On 10/11/19 8:54 AM, Mark Rutland wrote:
On Fri, Oct 11, 2019 at 02:33:43PM +0100, Marc Zyngier wrote:
On Fri, 11 Oct 2019 11:50:11 +0100
Mark Rutland <mark.rutland@xxxxxxx> wrote:

Hi,

On Fri, Oct 11, 2019 at 11:19:00AM +0530, Sai Prakash Ranjan wrote:
On latest QCOM SoCs like SM8150 and SC7180 with big.LITTLE arch, below
warnings are observed during bootup of big cpu cores.

For reference, which CPUs are in those SoCs?

SM8150:

[ 0.271177] CPU features: SANITY CHECK: Unexpected variation in
SYS_ID_AA64PFR0_EL1. Boot CPU: 0x00000011112222, CPU4: 0x00000011111112

The differing fields are EL3, EL2, and EL1: the boot CPU supports
AArch64 and AArch32 at those exception levels, while the secondary only
supports AArch64.

Do we handle this variation in KVM?

We do, at least at vcpu creation time (see kvm_reset_vcpu). But if one
of the !AArch32 CPU comes in late in the game (after we've started a
guest), all bets are off (we'll schedule the 32bit guest on that CPU,
enter the guest, immediately take an Illegal Exception Return, and
return to userspace with KVM_EXIT_FAIL_ENTRY).

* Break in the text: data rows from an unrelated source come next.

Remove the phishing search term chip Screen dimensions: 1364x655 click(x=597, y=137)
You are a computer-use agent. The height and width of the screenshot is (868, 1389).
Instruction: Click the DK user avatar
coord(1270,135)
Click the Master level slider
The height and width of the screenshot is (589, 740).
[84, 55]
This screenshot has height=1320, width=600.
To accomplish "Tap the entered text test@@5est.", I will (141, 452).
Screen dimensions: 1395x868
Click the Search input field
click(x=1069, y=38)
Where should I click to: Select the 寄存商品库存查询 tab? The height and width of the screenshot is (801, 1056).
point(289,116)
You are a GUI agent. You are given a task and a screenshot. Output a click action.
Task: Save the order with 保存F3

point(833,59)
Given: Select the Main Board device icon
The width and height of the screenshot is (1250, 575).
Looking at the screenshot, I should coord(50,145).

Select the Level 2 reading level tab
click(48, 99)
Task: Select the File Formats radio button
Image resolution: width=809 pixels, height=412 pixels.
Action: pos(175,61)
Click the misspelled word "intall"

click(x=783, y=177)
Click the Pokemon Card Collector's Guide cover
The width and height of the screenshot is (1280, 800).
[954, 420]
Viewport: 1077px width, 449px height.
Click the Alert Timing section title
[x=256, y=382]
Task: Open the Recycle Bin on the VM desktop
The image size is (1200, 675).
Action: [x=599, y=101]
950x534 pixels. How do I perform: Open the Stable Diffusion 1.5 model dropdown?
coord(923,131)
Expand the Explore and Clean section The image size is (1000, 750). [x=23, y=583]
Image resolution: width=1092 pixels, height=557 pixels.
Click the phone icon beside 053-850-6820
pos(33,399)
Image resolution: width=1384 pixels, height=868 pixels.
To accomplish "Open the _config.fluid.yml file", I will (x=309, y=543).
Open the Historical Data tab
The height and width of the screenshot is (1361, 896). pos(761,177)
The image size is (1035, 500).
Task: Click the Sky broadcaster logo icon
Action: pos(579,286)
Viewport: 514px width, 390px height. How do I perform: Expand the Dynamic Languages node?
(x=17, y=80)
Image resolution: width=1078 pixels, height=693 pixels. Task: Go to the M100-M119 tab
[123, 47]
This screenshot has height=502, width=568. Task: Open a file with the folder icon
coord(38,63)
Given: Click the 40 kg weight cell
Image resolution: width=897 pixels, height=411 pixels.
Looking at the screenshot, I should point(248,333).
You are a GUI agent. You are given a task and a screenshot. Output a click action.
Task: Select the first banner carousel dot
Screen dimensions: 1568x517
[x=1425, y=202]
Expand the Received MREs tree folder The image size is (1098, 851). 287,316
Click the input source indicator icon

Ouch. We certainly can't remove the warning untill we deal with that
somehow, then.

Not sure we could do better, given the HW. My preference would be to
fail these CPUs if they aren't present at boot time.

I agree; I think we need logic to check the ID register fields against
their EXACT, {LOWER,HIGHER}_SAFE, etc rules regardless of whether we
have an associated cap. That can then abort a late onlining of a CPU
which violates those rules w.r.t. the finalised system value.

Except one of the cases is the user who doesn't care about aarch32 @ el2/1 and just wants to add another core to their 64-bit "clean" OS.

So my $.02 is the online should only fail if someone has actually started a 32-bit guest on the machine.


I suspect that we may want to split the notion of
safe-for-{user,kernel-guest} in the feature tables, as if nothing else
it will force us to consider those cases separately when adding new
stuff.

As i'm sure everyone knows, this is all going to happen again with el0 support. I wonder if some of this more "advanced" functionality should be buried behind EXPERT. At least on ACPI its possible to tell at early boot if the machine is heterogeneous (not necessarily in which ways) and just automatically sanitize away 32-bit support and some of the stickier things when a heterogeneous machine is detected.